The Different Firm Structures

There are many options available now for structuring your professional practice. These include:

  • Sole practitioner
  • Partnership of individuals
  • Partnership of discretionary trusts
  • Service entities
  • Companies

There are advantages and disadvantages for each structure, and the relevant choice, as always, is dependent on each principals’ and practice’s personal situation.

Sole practitioner

Being a sole practitioner has its appeal. You’re the only boss and the start-up costs are low. Establishing and operating your business is simple, you have maximum privacy and you keep all the profits. This is a great starting structure as it’s easy to change your structure later if circumstances change and wind up is easily should you change your mind.

What you need to be aware is that there are some dire disadvantages for being a sole practitioner. You have unlimited liability for debts as there’s no legal distinction between private and business assets. Your capacity to raise capital is limited, while you’re taxed as a single person. It can also be it can be hard to take holidays and retain high-calibre employees

Partnership

In a partnership, you have more people to lean on for decision making, access to more capital and greater lending capacity. There is opportunity for income splitting according to performance and you are likely to attract a higher calibre of employees over being a sole practitioner.

Your exposure to risk is much greater than being a sole practitioner, the liability of the partners for the debts of the business is unlimited with each partner ‘jointly and severally’ liable for the partnership’s debts.

There are higher risk of disagreements and friction among partners while each partner is an agent of the partnership and is liable for actions by other partners.

This is also another low-cost structure however one structure with the greatest future selling complications if partners join or leave, requiring value for all the partnership assets

Service entity

A service entity is a separate legal structure to provide asset protection by separating the running of the practice. Generally, it will employ all the staff, negotiate lease arrangements and sub-lease arrangements, purchase and provide equipment and incur all the expenses in the day to day running of the practice.

The disadvantage is that you will also need to run more than one structure corresponding with service entity. Service entities practical use, now that most incorporation restrictions have been removed, is to share resources and lease arrangements between different parties.

Incorporation

There are many advantages of incorporation, with the main ones being an ease of succession, asset protection, taxation and cash flow management.

Companies are also limited in liability and have greater access to leading capabilities provided the business is profitable and cash flow positive.

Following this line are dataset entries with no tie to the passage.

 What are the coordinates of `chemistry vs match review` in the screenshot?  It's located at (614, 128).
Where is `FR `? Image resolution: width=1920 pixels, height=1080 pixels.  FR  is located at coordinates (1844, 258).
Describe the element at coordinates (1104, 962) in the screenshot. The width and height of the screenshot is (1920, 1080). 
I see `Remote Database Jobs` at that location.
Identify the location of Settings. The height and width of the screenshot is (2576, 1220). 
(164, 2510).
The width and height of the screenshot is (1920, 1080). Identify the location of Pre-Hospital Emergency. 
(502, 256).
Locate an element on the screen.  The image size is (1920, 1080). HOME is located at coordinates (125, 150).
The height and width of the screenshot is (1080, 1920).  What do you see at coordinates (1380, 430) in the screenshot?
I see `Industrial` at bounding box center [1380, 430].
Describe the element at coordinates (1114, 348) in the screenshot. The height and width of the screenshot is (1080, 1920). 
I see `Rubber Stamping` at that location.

A company can retain business profits and be taxed at 30% (lower for SBEs), the company tax rate and can be paid out in future years to control the businesses cash flow and taxation consequences.

There are more associated costs in running your practice in a corporate structure than compared to a sole practitioner or partnership structure.

Remember

If you’re considering setting up and Incorporated Practice, make sure you seek advice to address all the issues that will impact on your decision.  Also be mindful of the significant advantages that incorporation provides and take a balanced view.